### Goal of the exercise
Update the data starting at the line that contains "The image size is (876, 548)." and ending at the line that contains "Action: tap(269, 115)" by replacing "image size" with "image dimensions" and leaving all else unchanged. Reproduce only those lines, and omit the pictures.
# START OF Material for this exercise
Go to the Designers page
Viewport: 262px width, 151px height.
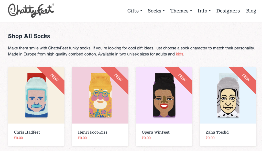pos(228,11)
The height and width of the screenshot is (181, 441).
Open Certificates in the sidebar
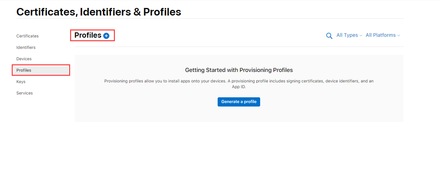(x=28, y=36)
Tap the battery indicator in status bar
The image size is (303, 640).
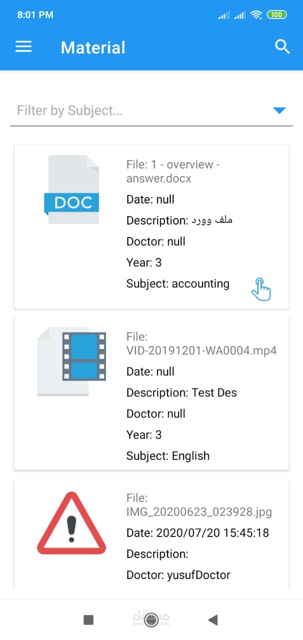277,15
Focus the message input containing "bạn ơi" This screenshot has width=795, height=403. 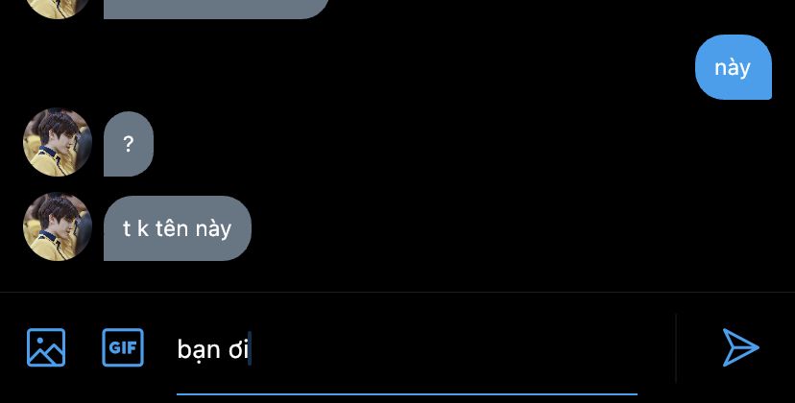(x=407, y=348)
# END OF Material for this exercise
# START OF Material for this exercise
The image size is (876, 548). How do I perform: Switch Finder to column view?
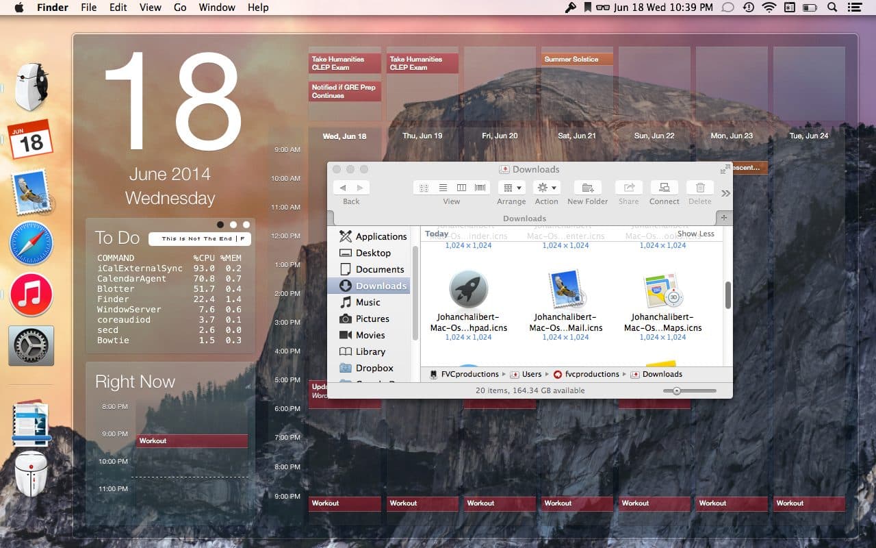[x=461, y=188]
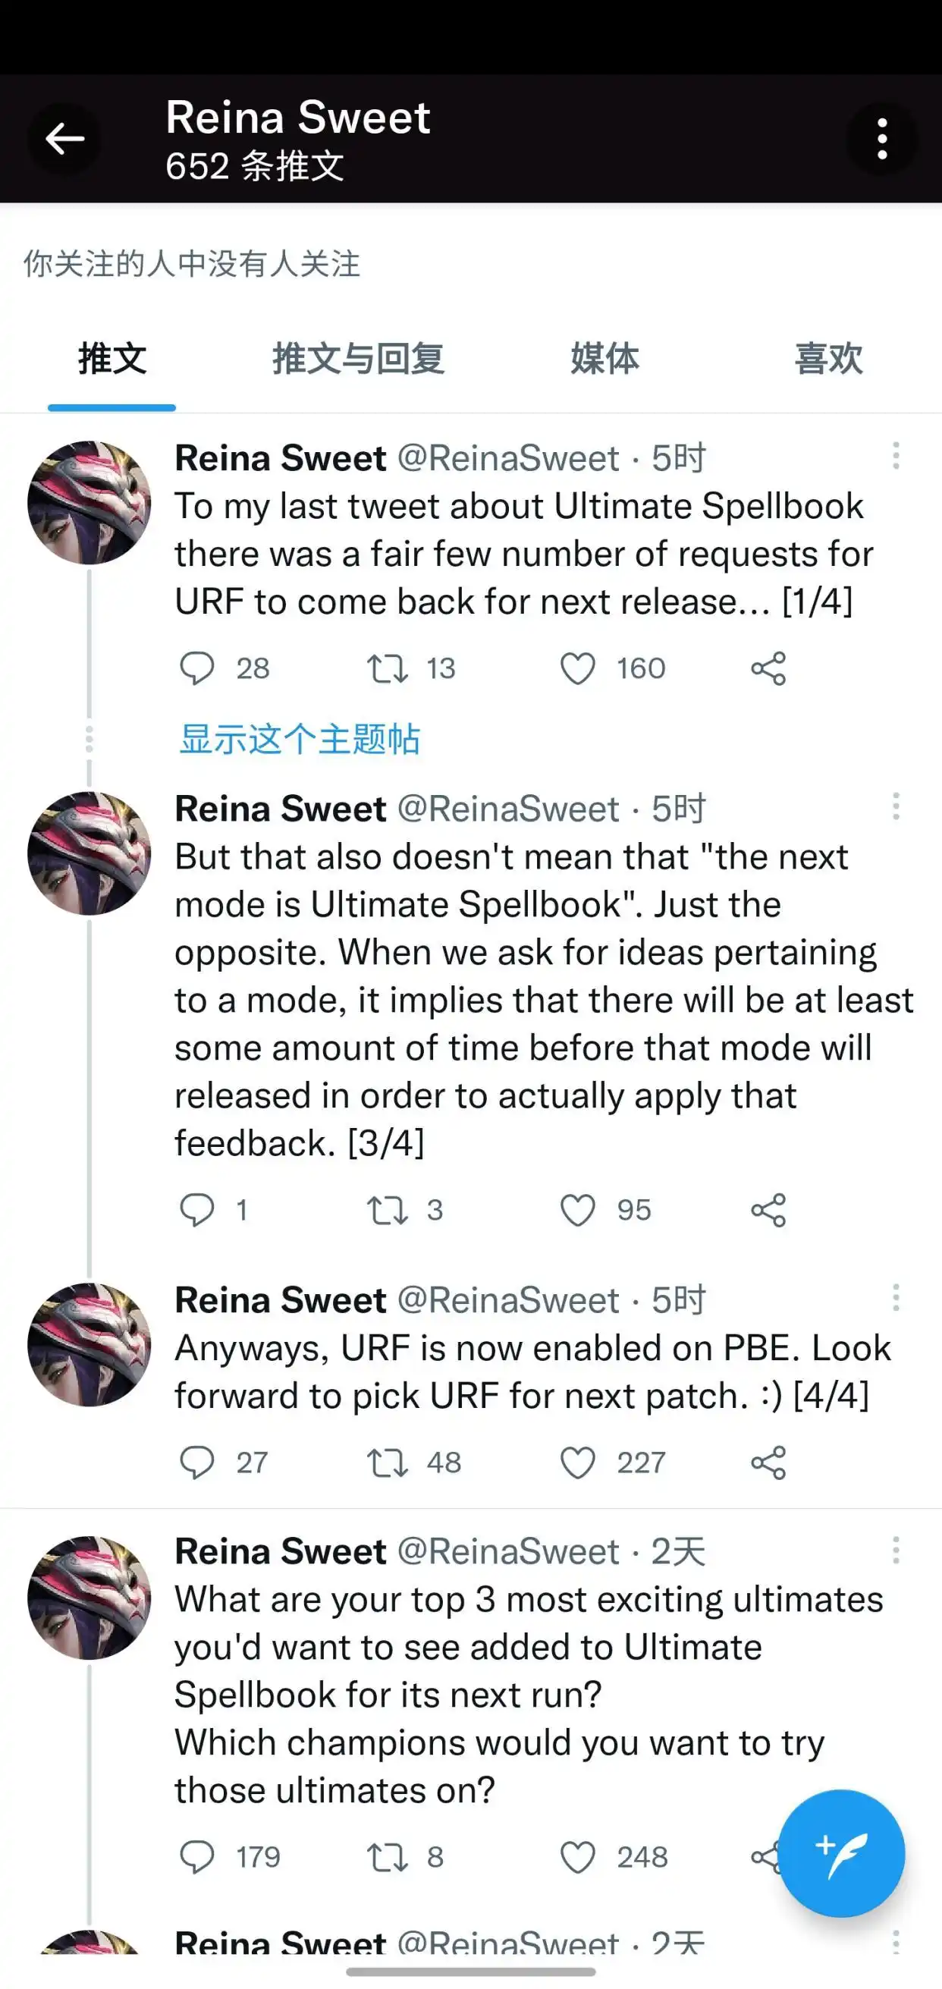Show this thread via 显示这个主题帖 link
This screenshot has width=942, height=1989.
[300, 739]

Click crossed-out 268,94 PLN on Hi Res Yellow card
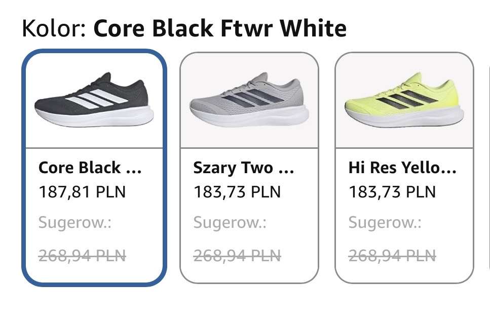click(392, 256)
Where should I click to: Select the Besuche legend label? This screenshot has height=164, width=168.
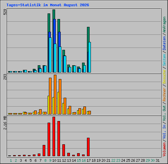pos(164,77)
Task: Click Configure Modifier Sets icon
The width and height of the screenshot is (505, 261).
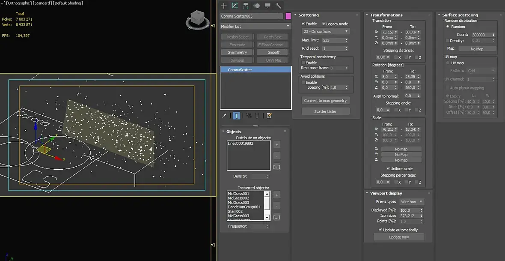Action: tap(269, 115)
# END OF Material for this exercise
# START OF Material for this exercise
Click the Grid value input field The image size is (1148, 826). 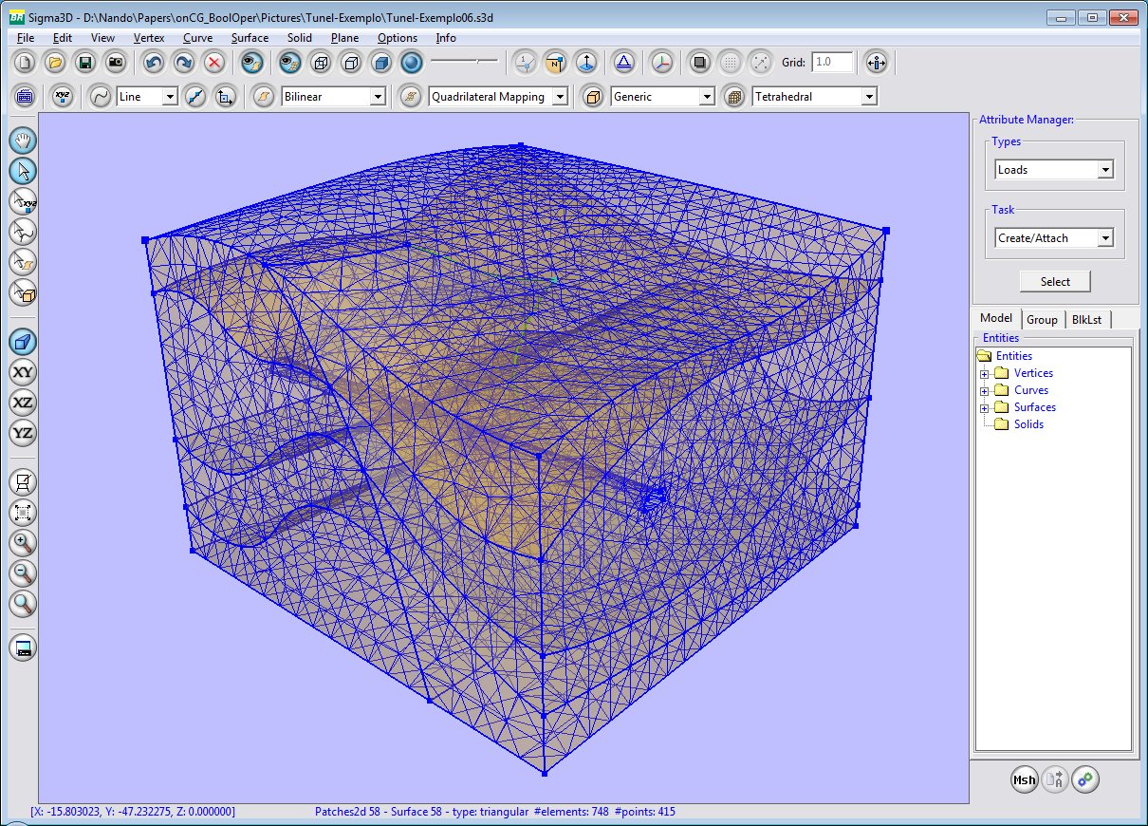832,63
# END OF Material for this exercise
### Answer to this task
The image dimensions is (876, 548). How do I perform: Switch Finder to column view?
[x=461, y=188]
Show this thread via 显示这个主题帖 link
This screenshot has width=942, height=1989.
[300, 739]

Click crossed-out 268,94 PLN on Hi Res Yellow card
click(392, 256)
Where should I click to: Select the Besuche legend label? This screenshot has height=164, width=168.
pos(164,77)
Task: Click Configure Modifier Sets icon
The width and height of the screenshot is (505, 261).
Action: tap(269, 115)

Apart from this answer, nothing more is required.